* BEGIN Records *

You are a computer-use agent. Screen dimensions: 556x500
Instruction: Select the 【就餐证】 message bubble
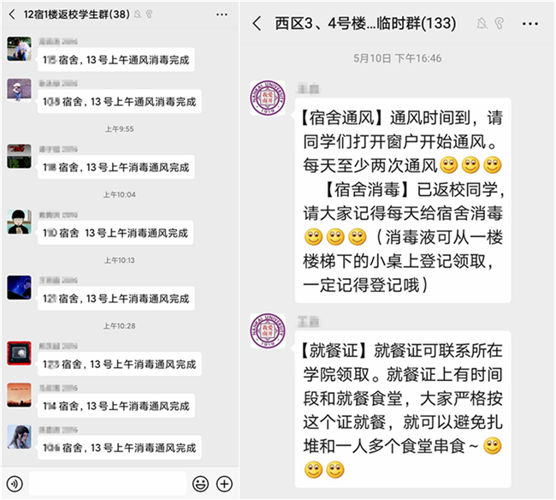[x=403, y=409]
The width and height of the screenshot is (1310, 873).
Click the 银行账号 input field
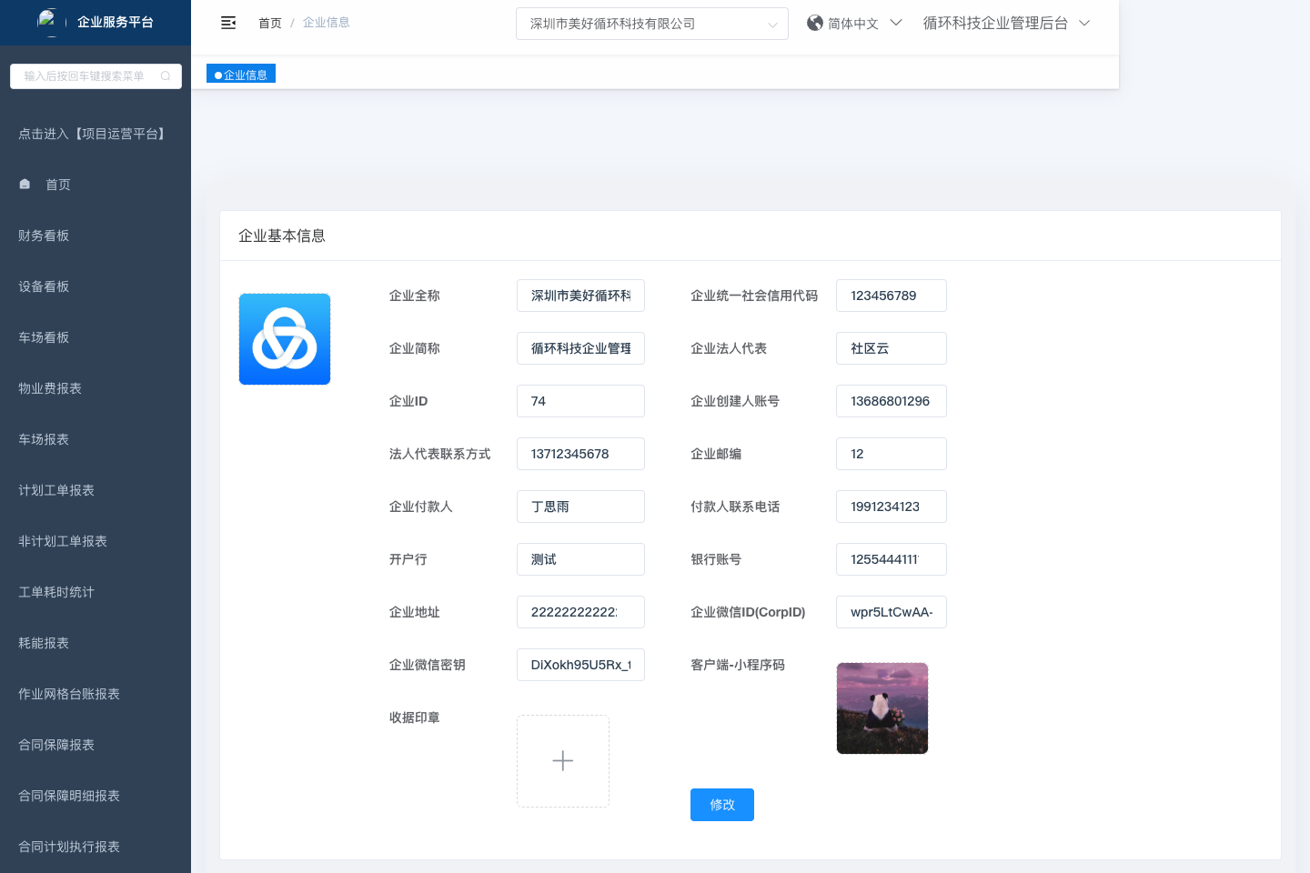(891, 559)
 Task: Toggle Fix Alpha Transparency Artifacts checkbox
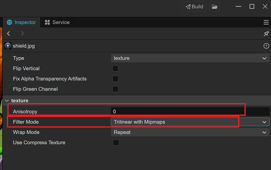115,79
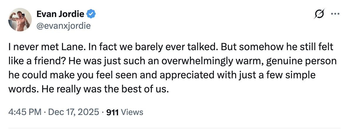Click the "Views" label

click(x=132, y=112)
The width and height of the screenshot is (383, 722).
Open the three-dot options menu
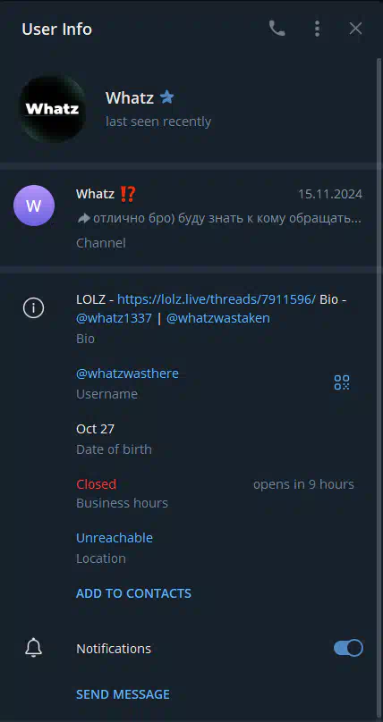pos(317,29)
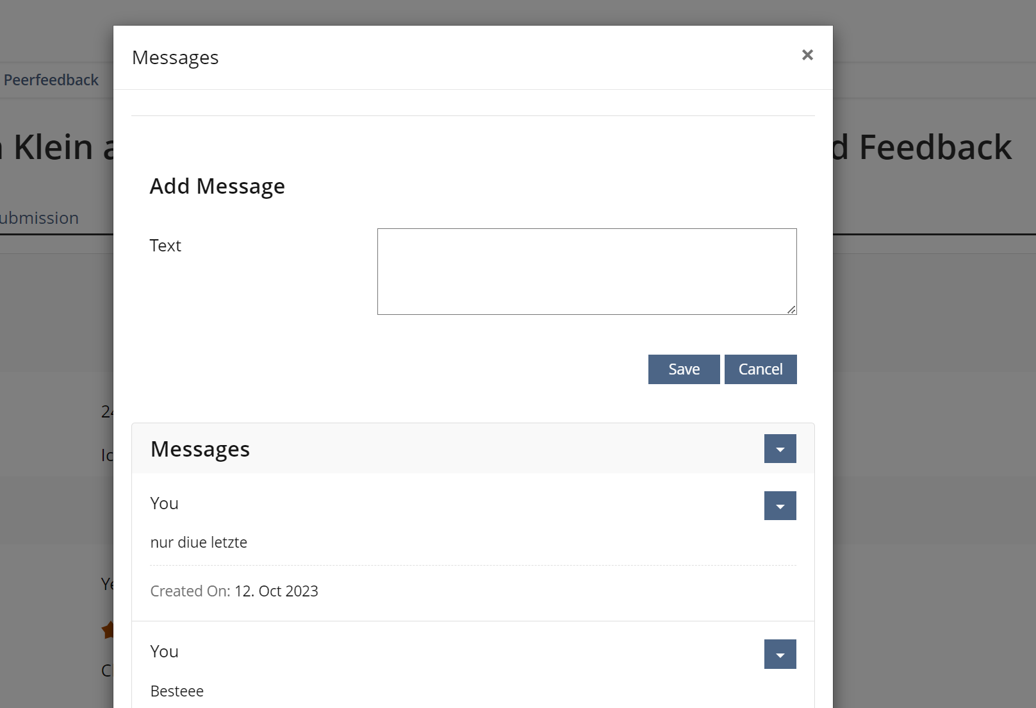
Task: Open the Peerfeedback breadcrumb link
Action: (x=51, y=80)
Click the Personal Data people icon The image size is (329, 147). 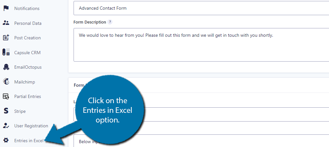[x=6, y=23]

* END Records *
* BEGIN Records *

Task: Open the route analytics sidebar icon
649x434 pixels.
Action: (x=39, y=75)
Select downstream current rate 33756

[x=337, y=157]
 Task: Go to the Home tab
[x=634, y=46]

* END Records *

> _What to do_: Could you render the stretch of items from the line containing "The width and height of the screenshot is (1310, 873)." through the line containing "click(x=132, y=112)" as a numbered list, skipping blank lines and leaving out the pictures?

> _Result of the exercise_:
1. The width and height of the screenshot is (1310, 873).
2. Click the 银行账号 input field
3. (891, 559)
4.  Task: Toggle Fix Alpha Transparency Artifacts checkbox
5. 115,79
6. Click the "Views" label
7. click(x=132, y=112)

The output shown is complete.